Menyediakan punggungku untuk tempatnya menangis, mendengarkan dan menghafal semua lagu favoritnya agar kami bisa bernyanyi bersama. Tak pernah marah padanya, karena aku tahu ia benci itu. Aku tahu semua yang ia suka, buku favoritnya, film yang menarik perhatiannya, bahkan aku tahu tipe baju yang seumur hidup tak akan pernah mau ia pakai.
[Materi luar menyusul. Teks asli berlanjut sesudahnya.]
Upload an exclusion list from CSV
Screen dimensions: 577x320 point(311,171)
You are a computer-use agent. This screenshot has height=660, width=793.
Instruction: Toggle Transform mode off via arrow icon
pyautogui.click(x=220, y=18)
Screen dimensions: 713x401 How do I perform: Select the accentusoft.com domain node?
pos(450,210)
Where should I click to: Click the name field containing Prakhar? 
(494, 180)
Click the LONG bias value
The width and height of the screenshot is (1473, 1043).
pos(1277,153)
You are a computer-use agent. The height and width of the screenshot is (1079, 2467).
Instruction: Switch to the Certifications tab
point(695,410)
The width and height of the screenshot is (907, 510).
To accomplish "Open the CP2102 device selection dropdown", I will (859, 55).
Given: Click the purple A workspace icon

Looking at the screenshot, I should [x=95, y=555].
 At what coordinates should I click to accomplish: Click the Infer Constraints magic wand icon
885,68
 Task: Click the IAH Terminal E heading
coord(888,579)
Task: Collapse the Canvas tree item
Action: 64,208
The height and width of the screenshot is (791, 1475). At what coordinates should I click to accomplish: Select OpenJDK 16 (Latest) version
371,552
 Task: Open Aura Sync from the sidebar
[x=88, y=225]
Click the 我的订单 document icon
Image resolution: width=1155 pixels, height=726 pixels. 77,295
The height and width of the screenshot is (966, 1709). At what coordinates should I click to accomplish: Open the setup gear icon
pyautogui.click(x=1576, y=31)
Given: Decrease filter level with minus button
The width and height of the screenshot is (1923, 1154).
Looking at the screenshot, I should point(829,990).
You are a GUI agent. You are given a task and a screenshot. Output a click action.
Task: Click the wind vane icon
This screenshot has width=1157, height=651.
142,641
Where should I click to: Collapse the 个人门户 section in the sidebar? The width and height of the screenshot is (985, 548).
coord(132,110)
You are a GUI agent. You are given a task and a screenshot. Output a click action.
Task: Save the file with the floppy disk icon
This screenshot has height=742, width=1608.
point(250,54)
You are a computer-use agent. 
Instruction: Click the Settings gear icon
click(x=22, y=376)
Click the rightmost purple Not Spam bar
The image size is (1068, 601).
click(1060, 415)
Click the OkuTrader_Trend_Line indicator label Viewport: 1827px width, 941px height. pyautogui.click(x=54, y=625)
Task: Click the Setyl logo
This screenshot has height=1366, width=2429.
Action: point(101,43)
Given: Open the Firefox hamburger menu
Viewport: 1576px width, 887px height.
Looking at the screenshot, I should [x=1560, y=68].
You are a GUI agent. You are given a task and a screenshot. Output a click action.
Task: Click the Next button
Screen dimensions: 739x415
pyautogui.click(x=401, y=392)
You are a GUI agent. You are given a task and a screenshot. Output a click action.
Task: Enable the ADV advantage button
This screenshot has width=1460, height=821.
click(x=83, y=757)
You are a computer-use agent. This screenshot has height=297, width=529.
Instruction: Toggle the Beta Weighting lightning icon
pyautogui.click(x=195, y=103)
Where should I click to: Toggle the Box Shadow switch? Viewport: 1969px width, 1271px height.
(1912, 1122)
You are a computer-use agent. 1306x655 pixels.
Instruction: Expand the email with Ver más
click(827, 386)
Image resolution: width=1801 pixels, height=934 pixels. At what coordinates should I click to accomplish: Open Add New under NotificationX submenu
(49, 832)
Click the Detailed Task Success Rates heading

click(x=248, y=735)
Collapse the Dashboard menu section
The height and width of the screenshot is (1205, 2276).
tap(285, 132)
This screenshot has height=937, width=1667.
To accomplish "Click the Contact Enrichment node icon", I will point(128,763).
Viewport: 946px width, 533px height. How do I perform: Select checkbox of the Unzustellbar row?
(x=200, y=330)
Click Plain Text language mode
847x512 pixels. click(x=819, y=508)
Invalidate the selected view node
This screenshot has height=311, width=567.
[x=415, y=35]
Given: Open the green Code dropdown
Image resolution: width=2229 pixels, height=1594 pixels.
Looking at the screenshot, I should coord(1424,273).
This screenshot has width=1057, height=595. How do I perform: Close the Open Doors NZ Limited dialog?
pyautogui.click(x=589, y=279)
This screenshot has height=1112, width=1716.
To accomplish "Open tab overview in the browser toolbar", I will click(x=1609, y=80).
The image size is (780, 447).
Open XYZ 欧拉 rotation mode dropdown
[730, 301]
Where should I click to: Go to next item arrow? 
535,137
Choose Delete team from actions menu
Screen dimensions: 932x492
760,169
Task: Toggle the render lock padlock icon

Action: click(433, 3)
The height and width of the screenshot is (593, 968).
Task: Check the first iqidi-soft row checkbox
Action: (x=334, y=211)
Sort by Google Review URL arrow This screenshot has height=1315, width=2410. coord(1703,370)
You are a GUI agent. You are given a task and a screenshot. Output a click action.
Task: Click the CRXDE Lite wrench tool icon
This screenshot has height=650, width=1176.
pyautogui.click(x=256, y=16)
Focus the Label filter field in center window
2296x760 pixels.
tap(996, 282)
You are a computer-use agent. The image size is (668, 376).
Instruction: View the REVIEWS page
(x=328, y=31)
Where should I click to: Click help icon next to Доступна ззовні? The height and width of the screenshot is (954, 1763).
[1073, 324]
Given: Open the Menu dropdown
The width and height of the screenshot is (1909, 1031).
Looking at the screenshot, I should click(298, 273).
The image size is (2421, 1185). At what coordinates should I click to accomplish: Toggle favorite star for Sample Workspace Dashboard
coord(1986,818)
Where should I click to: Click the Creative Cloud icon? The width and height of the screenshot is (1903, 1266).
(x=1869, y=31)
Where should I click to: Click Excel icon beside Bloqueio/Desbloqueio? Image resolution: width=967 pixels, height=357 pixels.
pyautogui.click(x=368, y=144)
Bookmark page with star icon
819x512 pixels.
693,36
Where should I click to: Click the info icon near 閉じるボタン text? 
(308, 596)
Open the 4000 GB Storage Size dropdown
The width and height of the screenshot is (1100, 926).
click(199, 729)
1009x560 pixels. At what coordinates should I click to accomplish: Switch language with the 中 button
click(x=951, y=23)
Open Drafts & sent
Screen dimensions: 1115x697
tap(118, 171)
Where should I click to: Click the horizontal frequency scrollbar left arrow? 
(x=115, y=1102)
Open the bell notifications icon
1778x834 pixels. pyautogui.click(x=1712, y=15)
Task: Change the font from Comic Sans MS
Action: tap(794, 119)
Mencoba menjadi sosok yang dibutuhkannya. Menjadi kakak lelaki yang didambakannya, ayah yang kadang cerewet menyuruhnya makan, dan sahabat yang selalu ada untuknya. Dan yang terakhir menemaninya menatap langit malam sampai ia tertidur dibahuku, dan menggendongnya ke kamarnya, menyelimutinya, mengusap rambutnya mengecup keningnya dan mengucapkan selamat malam, meski ia tak mendengar. Tuhan aku titipkan dia padamu, saat mata ini tak mampu lagi melihatnya, saat lengan ini tak mampu lagi memeluknya, saat raga ini tak lagi disisinya untuk menjaganya karena jarak yang terbentang. Tuhan beri dia kekauatan untuk menungguku kembali.

Bumi.
Air mata ini kembali menetes. Rasanya seperti seseorang memutar rekaman tentang aku dan Bumi selama kami bersama. Kenangan tentang kami sudah terlalu banyak, aku lebih baik mati jika harus menghapus semua kenangan yang kupunya. Aku juga tak akan rela membiarkan waktu menghapusnya. Biar saja kenangan ini tersimpan manis di tempatnya. Menjadi penghibur dikala rindu terasa menyayat. Penghilang lelah bagi hati yang sesak menangisi jarak. Biarlah air mata ini yang menjadi saksi atas setiap tetesan yang ku jatuhkan untuknya. Biarlah langit yang akan menyampaikan rindu ini untuknya. Dengan puing-puing hati yang tersisa aku berbisik pada angin, seolah angin akan meneruskan suaraku ke telinga Bumi Di langit cintaku tergantung, aku akan menunggunya meski aku belum melihat dengan jelas batasnya.